While working on archivization of our correspondences, we came across a letter from Mr Andrzej, who asked us for one thing: ‘I am already an old, childless man, I would very much like my Jewish family to have a slight trace left, and I have no one to give these small souvenirs to.’ Andrzej’s dad was a Catholic, his mother a Jewish woman who converted to Catholicism when the couple got married in 1930 in Kraków. They had two children. Czesława’s mother, Estera, accepted her daughter’s decision to change her faith and they stayed close. Her father Isaac was a rabbi and most likely never accepted the fact that his daughter left Judaism, and they had no contact with each other.
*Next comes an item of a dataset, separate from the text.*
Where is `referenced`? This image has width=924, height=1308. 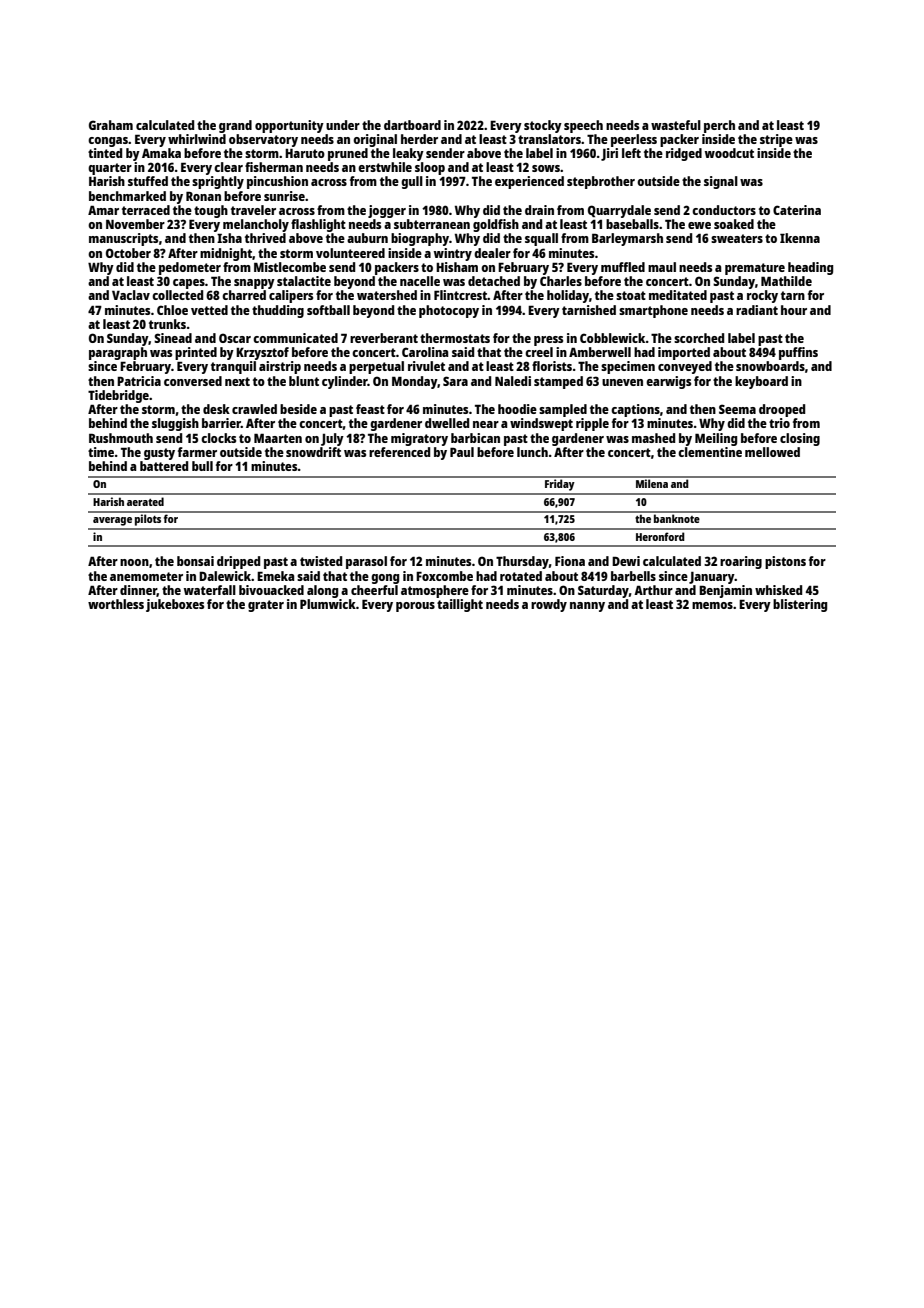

When the war began, Andrzej’s dad was in the army, his mother had to run away with the children. In 1940, after Józef (Andrzej’s father) escaped from Soviet captivity, the family found each other and decided to wait out the war in Sokołów Małopolski. They tried to save their mother’s family, but in 1942 Czesława’s sisters found themselves in the Parczew ghetto, from where her Sister Maria wrote the last letter just before the deportation to the death camp. We do not give all the data and details that are in the letter, because we do not know if Mr Andrzej would have wished it, but we want to fulfil his will and publish photos of Sochaczewski family, for the world, for the future and memory about them. May their memory be a blessing!
Before our lives end, I hurry to write a couple of words to you. We are being forced to obey and are going on the last transport to the execution. Stella, Regina and our poor father, after whom we looked until the last moment, ended up dead. Toluś, smart and handsome, has long been an orphan. I wouldn’t have written to you, but I didn’t want you to write to some strangers who read other people’s letters. Until the last moment, we were hoping that we might stay alive, but there will be no exceptions. We all look like corpses. I wish we would have gotten the papers last summer, but it’s too late now. Maybe if I would have told you something you might have helped us, but neither of us wanted to put you at risk. Even though we suffer so much now, we’d rather be alive. What can you do, such is our fate. Maybe in the afterlife will be better, our life had been an endless misery anyway. Please, don’t worry about us, don’t be afraid, because it’s too late. Both of us was always honest with you. I know that if you had wanted, you might have saved us. Maybe you would have been better off as well. I would pay anything for us to stay alive. We leave behind a lot of belongings. We would readily leave it for you with someone, but nobody wants to accept. I conclude this letter, may you all be healthy and happy.